If he is right, his arguments have profound implications going even beyond the possibility of interdisciplinary understanding. They raise questions, for example, concerning source analysis in historical research.
But as far as I know, Fish’s ideas are considered eccentric and are not taken seriously by experts in the relevant fields; he never did make himself enough of an expert in those fields to persuade their practitioners to listen to him.
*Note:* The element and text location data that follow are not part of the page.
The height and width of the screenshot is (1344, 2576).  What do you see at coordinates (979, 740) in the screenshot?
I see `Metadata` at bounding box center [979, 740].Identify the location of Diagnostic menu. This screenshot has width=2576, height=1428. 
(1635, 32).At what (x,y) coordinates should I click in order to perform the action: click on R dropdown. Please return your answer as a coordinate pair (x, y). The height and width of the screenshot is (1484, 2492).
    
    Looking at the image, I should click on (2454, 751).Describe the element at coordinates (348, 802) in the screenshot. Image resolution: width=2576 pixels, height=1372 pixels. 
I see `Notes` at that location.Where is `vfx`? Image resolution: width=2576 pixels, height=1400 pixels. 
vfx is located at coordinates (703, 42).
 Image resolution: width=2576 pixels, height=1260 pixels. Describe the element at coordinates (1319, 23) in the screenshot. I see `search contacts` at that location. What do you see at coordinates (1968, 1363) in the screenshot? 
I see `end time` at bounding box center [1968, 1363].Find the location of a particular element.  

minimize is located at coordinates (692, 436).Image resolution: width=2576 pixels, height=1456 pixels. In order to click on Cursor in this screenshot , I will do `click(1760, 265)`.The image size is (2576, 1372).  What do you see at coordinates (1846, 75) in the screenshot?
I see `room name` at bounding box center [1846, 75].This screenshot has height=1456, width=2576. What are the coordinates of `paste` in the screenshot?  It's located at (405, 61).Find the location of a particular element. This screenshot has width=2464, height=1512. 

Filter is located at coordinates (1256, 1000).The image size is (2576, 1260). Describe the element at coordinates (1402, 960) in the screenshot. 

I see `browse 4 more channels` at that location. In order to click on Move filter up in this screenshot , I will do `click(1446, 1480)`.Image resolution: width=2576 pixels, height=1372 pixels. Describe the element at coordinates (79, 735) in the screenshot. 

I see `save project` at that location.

At Language Log today, Mark Liberman calls attention to the problem that Fish strongly defends disciplinary integrity at the same time he crosses disciplinary lines in order to issue a wrongheaded critique of, for example, philosopher Ruth Kempson:
[Fish] depicts Kempson as drawing back in horror from the logical implications of her argument . . . But the context of Kempson's 1973 PhD thesis, republished as her 1975 book, was not an argument about whether rational inquiry is possible . . . Rather, it was an argument among linguists and philosophers of language about whether proof theory or model theory is a better way to think about natural language semantics.
…
The one positive conclusion from Fish's work that I believe I've grasped, so far, is the crucial role of what he calls "interpretive communities" in providing enough of a shared context — even if ephemeral and unfounded — for some minimal communication to take place. So it's ironic that he so completely fails to understand Kempson's work in the context of her native interpretive community.
Fish had little reason to care about the argument between the proponents of proof theory and the proponents of model theory. Additionally, there is really no way he could have learned enough about philosophy of language to understand the problem as a philosopher would have; this would, most likely, have required more time and resources than were available to him. But he was capable of grasping the arguments for and against theoretical positions similar to those of Kempson, weighing those arguments in relation to one another, and articulating an argument of his own about their relative strengths. I'd guess this is what he did.
I believe the irony Liberman points out can be resolved fairly simply. I assume Fish believes the following: that disciplines have the right to define what their practitioners ought to do -- including when their practitioners talk about other disciplines -- but do not have the right to prevent other disciplines from talking about them. If so, the irony disappears. In favor of this interpretation is the fact that Fish is very clear about there being no “higher court” to which practitioners from rival disciplines might appeal.